The report looked at how respondents view security measures in three ways: basic, foundational and organizational. Today, 74% of respondents said that inventory and control of hardware assets is the most important basic cybersecurity measure, although 68% expect that importance to decrease in one to three years, and 56% said inventory and control of software assets is most important. Maintenance, monitoring and analysis of audit logs is critical to 63% -- and more than half expect it to be just as important in one to three years.
In terms of foundational cybersecurity measures, data protection (62%), data recovery capabilities (62%) and privileged access management (61%) are virtually tied for the top three, according to the report.
“Boundary defense, which encompasses traditional perimeter controls such as firewalls, was rated the least important of the 12 foundational security controls,” the report states. Other controls included secure configuration for network devices, DevSecOps, malware defense and email and web protections. “We imagine that 5 -10 years back, this would have ranked near the top,” the report states. “However, our increasingly perimeterless world characterized by work-from-anywhere, edge computing, and hybrid environments is reducing the effectiveness of boundary defenses.”
For organizational security measures, implementing security awareness training came out on top with 77% respondents citing is as the most important measure, although only 24% think it will stay that way. Application software security came in second at 65%, followed by penetration tests and Red Team exercises at 56%.
The report also states that perceived cyberthreats are changing. The biggest concerns today are remote worker or contractor vulnerabilities (65%), ransomware (61%) and phishing or social engineering (60%), none of which is surprising given how the pandemic shuttered offices and cyberattacks battered agencies in 2020.
In one to three years, though, 35% of respondents said they see fileless attacks being the biggest threat, followed by distributed denial-of-service attacks (31%). Remote worker or contractor vulnerabilities drops to No. 3, with just 29% of respondents citing it as a future concern.
Additionally, the report notes a shift in threat actors. “Insiders are far and away the top cybersecurity concern for public-sector infosec leaders today,” it states. “Ill-intentioned insiders rank as the #1 concern (67% of respondents), with mistakes by insiders resulting in security incidents (55%) the #3 highest concern. Concern for external threat actors (57%) came in at #2, just a little ahead of insider mistakes.”

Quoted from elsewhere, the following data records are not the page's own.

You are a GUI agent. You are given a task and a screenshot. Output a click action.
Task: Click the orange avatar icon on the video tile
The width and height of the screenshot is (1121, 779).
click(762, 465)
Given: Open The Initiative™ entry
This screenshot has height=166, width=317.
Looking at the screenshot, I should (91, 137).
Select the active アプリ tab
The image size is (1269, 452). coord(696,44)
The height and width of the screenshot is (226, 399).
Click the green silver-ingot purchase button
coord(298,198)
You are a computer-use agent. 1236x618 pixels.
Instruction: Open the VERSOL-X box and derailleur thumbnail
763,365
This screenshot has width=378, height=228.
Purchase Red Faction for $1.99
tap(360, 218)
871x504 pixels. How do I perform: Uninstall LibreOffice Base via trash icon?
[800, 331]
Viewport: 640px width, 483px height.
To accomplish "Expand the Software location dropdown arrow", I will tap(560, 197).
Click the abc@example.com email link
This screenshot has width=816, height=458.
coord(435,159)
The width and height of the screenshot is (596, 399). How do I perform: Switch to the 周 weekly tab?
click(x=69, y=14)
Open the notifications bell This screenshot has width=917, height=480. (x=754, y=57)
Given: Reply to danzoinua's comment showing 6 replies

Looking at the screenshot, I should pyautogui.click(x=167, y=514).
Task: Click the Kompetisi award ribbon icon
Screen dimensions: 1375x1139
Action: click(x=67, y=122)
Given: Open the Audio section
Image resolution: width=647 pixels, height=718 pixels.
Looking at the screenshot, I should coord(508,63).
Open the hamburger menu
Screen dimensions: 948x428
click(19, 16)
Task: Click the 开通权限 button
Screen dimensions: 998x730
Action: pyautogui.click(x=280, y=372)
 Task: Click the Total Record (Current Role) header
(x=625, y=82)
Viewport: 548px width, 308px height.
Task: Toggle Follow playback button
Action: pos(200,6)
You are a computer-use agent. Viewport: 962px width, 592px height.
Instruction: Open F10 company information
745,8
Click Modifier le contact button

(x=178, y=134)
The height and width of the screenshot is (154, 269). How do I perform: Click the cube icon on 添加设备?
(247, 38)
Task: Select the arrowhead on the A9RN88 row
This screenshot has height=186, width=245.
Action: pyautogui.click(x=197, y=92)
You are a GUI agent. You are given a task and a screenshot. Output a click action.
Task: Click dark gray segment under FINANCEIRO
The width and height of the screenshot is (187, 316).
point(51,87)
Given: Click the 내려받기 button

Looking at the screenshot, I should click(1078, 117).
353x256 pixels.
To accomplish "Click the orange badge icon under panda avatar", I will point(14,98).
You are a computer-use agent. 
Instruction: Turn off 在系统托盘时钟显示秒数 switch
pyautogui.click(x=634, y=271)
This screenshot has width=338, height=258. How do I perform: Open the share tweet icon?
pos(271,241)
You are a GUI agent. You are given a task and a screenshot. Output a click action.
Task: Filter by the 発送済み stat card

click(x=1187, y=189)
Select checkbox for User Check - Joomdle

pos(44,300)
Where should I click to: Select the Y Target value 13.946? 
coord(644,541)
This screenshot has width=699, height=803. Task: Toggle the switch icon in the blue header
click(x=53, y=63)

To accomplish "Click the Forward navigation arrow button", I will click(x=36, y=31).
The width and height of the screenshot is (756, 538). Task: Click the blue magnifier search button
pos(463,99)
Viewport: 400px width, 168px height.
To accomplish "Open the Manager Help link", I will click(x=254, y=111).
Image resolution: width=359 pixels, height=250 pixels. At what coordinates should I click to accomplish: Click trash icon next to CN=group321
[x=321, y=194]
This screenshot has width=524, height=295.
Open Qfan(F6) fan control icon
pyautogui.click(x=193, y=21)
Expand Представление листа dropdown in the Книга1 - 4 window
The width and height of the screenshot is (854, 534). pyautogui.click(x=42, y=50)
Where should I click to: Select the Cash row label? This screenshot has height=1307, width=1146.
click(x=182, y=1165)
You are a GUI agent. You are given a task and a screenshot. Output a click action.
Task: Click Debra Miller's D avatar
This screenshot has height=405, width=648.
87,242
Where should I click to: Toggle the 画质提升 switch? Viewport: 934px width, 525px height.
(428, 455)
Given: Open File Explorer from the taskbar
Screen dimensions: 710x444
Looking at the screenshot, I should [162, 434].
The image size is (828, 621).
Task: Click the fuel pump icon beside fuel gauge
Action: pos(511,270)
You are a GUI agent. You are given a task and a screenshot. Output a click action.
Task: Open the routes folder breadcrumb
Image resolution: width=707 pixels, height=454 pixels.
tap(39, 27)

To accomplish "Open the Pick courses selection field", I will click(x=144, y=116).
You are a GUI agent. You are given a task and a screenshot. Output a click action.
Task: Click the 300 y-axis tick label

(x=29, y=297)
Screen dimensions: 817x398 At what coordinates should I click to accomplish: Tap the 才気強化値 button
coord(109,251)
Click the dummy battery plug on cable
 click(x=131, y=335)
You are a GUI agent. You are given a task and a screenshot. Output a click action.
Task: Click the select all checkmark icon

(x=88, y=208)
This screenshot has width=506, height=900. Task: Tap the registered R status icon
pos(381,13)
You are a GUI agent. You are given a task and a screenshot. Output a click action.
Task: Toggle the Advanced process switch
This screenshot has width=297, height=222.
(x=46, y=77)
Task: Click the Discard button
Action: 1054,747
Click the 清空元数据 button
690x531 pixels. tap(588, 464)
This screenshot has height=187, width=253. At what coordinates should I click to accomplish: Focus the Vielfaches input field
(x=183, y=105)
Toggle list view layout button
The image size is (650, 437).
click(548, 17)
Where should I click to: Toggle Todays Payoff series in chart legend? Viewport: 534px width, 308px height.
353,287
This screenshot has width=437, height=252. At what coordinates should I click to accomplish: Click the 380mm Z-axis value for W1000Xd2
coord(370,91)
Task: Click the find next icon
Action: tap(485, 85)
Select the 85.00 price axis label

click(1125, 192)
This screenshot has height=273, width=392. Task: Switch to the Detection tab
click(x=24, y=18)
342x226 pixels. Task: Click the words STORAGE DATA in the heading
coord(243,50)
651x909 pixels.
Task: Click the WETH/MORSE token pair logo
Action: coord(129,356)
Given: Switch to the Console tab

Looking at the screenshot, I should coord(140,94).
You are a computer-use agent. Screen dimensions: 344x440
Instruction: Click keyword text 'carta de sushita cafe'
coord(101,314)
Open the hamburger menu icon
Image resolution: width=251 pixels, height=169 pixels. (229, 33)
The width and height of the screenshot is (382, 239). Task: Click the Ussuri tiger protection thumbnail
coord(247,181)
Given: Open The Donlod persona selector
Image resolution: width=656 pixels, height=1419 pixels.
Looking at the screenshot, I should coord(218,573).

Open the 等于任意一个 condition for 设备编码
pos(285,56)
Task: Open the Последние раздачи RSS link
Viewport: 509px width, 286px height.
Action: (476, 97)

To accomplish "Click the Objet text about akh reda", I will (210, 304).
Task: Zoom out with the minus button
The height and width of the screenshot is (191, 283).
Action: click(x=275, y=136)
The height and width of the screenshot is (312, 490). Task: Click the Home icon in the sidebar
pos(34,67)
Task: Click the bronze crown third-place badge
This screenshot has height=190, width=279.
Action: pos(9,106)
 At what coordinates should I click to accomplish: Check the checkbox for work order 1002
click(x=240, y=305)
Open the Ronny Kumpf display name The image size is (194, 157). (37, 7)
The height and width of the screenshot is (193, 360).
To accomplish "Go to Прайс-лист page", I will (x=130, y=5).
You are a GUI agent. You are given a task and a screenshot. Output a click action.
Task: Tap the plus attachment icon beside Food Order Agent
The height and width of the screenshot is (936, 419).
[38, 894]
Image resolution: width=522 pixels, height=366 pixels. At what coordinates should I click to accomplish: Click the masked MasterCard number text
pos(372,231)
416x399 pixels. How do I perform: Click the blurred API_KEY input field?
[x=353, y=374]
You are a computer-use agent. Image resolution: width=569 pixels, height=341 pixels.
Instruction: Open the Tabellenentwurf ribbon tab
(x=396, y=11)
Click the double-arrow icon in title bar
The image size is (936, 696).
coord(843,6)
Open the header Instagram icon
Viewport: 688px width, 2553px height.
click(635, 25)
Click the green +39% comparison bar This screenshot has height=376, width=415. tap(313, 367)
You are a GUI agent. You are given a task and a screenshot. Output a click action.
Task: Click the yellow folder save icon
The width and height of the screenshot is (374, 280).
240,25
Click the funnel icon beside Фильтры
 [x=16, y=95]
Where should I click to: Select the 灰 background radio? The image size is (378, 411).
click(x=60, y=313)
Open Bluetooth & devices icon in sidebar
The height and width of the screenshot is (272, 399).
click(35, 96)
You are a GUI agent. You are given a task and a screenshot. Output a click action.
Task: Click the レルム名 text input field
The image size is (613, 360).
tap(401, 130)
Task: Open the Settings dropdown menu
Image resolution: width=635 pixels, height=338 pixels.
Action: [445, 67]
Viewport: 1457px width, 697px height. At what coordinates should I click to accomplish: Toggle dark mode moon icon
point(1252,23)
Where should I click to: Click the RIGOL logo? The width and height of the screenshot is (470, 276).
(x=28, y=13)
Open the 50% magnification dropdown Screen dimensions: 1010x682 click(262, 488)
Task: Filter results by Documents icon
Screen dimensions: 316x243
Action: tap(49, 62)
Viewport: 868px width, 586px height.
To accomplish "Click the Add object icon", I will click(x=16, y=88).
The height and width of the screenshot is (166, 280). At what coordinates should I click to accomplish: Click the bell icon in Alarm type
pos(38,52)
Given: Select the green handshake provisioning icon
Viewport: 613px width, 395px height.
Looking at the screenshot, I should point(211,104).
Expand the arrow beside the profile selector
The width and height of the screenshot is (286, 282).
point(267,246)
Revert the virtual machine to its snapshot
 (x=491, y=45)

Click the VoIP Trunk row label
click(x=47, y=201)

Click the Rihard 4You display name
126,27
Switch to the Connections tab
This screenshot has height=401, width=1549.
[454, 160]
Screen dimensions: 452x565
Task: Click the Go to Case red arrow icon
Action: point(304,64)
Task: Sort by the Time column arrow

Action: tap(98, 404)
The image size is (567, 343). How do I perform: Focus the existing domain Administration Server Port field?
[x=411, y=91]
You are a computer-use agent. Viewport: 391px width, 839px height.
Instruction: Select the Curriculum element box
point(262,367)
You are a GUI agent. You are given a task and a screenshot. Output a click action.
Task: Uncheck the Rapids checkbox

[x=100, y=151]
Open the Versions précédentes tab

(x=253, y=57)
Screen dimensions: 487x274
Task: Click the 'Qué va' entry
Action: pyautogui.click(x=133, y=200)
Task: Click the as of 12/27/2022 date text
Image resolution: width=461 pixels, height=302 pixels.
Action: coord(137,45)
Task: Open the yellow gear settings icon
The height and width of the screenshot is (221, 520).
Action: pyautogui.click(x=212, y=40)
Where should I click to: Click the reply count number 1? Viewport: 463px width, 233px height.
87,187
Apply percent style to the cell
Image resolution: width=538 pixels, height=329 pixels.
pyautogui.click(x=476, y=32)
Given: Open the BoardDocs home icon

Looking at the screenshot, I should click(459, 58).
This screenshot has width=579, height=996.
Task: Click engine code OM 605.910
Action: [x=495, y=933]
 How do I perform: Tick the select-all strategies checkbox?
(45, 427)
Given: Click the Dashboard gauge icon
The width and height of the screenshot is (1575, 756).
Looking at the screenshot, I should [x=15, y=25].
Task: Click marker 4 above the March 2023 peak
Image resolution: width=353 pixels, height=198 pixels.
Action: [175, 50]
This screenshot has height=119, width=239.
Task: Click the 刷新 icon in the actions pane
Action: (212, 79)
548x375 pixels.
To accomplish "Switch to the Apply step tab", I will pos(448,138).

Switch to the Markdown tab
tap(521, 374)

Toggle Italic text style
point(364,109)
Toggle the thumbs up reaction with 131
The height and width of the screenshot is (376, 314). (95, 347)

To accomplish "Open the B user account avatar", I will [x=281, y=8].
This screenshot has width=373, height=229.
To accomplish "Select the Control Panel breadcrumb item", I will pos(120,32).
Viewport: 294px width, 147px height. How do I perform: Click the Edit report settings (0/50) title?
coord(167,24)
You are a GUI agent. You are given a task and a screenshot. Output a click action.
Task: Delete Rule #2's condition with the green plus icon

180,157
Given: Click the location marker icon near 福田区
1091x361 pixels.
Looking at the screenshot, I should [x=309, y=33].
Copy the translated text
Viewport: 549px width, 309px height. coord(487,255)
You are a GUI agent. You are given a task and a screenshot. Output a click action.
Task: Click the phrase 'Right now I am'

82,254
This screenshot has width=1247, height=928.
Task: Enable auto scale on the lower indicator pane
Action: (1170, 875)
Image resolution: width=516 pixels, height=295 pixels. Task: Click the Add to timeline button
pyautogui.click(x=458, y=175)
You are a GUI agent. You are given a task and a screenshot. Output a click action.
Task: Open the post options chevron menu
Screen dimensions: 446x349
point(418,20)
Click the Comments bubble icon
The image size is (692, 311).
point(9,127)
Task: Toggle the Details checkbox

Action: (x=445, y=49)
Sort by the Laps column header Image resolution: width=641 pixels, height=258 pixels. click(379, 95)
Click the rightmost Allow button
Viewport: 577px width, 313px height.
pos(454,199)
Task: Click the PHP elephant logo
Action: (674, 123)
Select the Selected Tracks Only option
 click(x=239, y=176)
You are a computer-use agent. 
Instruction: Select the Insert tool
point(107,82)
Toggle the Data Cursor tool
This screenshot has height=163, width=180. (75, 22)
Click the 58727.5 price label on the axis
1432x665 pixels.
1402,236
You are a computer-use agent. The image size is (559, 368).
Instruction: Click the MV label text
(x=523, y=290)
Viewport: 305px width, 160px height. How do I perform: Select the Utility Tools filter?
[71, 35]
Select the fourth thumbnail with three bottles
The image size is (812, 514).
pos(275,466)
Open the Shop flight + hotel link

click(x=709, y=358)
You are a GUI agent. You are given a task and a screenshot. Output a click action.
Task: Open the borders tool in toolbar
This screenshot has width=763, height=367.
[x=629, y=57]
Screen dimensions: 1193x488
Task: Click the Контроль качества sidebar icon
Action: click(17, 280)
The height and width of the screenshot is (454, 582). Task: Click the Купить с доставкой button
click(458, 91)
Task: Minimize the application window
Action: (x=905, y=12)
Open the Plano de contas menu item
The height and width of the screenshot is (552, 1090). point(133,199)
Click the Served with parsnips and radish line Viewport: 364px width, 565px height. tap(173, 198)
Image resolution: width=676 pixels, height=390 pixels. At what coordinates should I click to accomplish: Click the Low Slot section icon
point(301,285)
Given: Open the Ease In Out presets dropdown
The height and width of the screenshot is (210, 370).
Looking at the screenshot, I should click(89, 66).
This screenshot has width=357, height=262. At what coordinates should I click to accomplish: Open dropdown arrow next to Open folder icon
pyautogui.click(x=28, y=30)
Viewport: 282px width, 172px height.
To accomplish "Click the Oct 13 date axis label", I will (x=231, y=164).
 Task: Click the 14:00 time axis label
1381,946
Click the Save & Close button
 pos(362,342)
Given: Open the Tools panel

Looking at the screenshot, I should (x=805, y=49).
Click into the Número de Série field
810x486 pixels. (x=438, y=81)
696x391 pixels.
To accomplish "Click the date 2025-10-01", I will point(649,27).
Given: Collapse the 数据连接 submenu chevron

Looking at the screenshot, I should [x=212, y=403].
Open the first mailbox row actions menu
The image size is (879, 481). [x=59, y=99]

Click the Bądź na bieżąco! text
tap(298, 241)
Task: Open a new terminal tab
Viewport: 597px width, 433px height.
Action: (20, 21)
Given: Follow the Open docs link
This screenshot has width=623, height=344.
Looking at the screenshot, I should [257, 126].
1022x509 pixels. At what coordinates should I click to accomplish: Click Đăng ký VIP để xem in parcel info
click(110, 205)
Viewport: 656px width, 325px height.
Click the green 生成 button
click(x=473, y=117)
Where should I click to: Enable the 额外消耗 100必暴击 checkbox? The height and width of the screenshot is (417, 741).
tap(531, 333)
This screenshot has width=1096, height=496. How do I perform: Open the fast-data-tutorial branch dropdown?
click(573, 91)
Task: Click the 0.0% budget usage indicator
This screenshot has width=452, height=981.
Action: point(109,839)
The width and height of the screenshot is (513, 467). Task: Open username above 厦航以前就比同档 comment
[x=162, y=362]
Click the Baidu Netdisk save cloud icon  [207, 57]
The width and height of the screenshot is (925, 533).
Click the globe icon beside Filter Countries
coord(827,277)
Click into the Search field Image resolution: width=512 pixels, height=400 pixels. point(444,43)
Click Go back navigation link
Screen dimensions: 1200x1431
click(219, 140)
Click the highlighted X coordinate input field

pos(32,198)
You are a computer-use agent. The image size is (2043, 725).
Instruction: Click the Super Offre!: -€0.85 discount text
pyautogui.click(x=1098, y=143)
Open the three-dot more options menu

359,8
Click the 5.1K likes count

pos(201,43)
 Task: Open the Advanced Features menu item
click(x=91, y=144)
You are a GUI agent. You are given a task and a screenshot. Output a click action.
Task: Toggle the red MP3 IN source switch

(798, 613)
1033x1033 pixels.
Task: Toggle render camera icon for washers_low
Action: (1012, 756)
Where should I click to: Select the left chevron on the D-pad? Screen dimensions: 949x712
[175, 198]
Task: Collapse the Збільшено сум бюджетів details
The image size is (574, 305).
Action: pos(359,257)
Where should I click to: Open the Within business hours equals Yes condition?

Looking ahead one to three years, nation-state actors move to the No. 1 threat actor spot, with 36% of respondents citing them. Organized crime (32%) and external bad actors (21%) round out the top three, as malicious insiders fall to fourth (15%).
Federal initiatives such as the Biden administration’s executive order on cybersecurity and requests to boost the Technology Modernization Fund’s allocations are also contributing to the sunny outlook, as are more targeted initiatives. For example, 38% said they believe the importance of National Institute of Standards and Technology policy will grow in the next one to three years, and 58% said StateRAMP is important today and 40% say it will be more important later. Similar to the Federal Risk and Management Program for assessing cloud security, StateRAMP aims to provide that assessment for state and local governments.
Perhaps the most surprising finding is that 96% of the respondents said they have adequate funding for their security budgets. The report also found that 82% of respondents believe the American Rescue Plan will increase cybersecurity, with 34% saying that improvement will be significant.
And despite concerns about budget shortfalls resulting from the pandemic, 56% of respondents said they received more cybersecurity funding than in the previous year, and only 13% said their cyber budgets decreased. President Joe Biden’s fiscal 2022 budget requests $9.8 billion, up $1.2 billion from fiscal 2021, in cybersecurity funding to secure federal civilian networks and infrastructure.
Still, vigilance is always necessary. “While the findings of this report support an optimistic outlook, cybersecurity processes and technologies must adapt to what attackers are doing in the future, not just what is occurring today,” the report states. “The threat landscape evolves continuously, and attackers are always seeking new weaknesses.”